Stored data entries

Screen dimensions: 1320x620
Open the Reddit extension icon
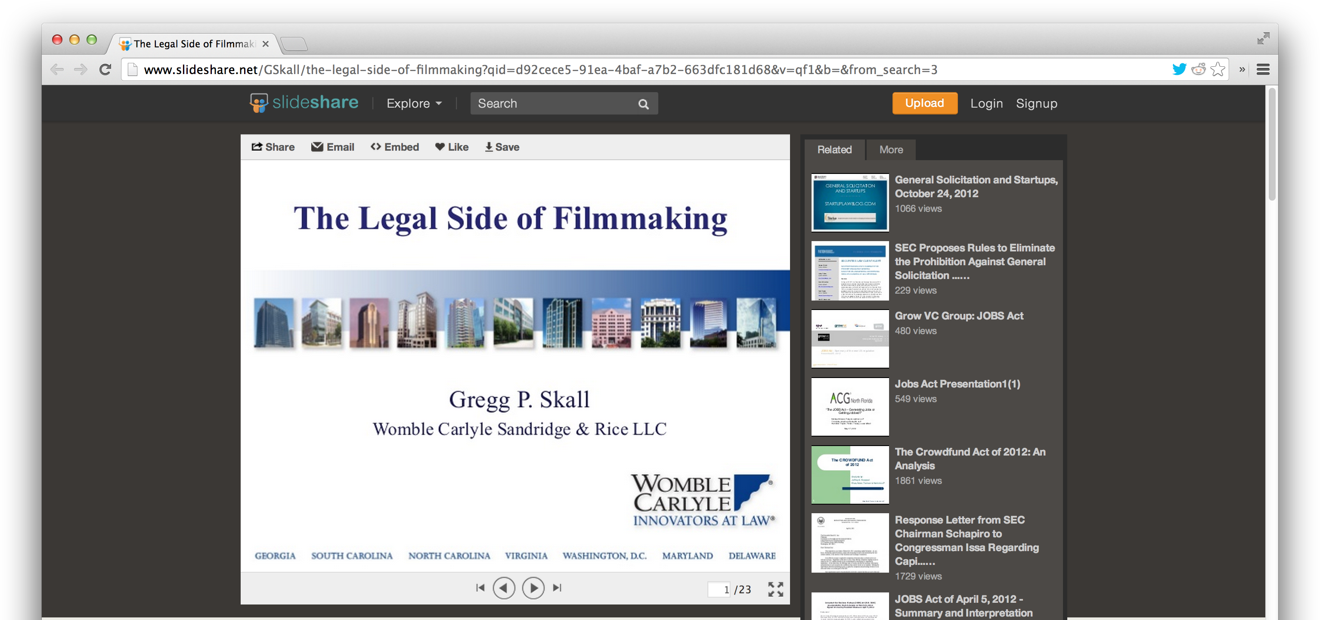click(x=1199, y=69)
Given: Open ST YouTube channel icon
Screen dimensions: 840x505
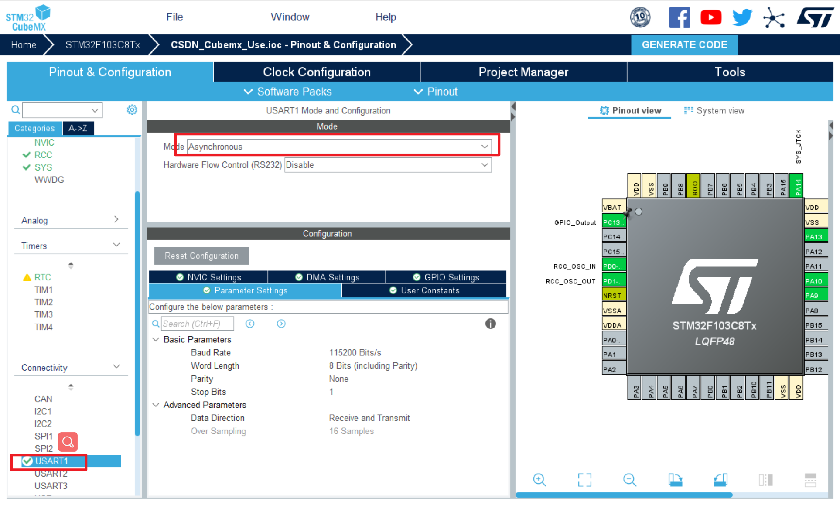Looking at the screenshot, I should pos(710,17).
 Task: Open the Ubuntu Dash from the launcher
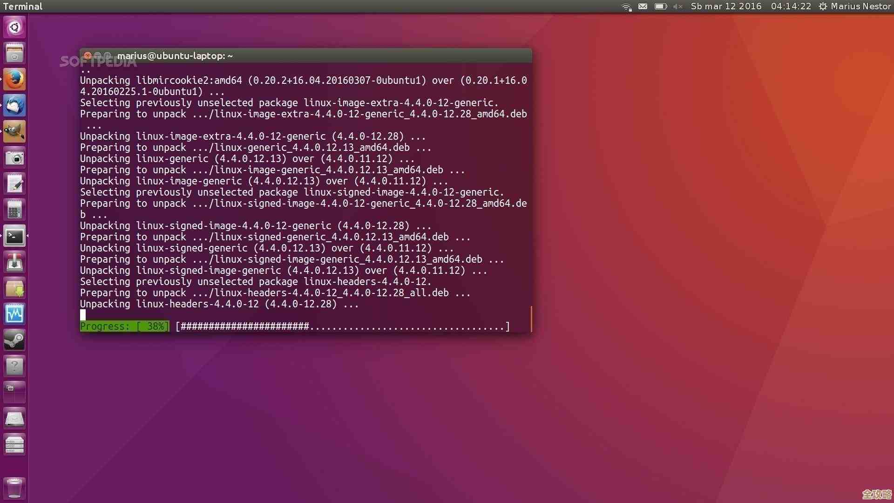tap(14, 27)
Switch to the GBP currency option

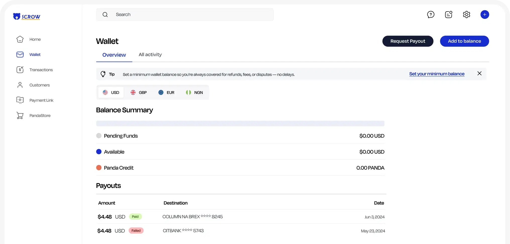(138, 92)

WORK ORDER: A word-for-word repetition of the data above, without pictures, is the expected answer.

SOLUTION:
Screen dimensions: 1320x620
Open the Reddit extension icon
click(x=1199, y=69)
Given: Open ST YouTube channel icon
Screen dimensions: 840x505
Looking at the screenshot, I should pos(710,17).
 Task: Open the Ubuntu Dash from the launcher
tap(14, 27)
Switch to the GBP currency option

(138, 92)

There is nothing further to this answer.